§ Assigned task
Word for word, restate each entry in the listing below.
── Material shown
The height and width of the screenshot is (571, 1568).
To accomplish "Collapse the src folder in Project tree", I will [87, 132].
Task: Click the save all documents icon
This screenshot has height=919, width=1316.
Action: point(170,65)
────
§ Completed task
The height and width of the screenshot is (571, 1568).
To accomplish "Collapse the src folder in Project tree", I will [87, 132].
Task: Click the save all documents icon
This screenshot has height=919, width=1316.
Action: point(170,65)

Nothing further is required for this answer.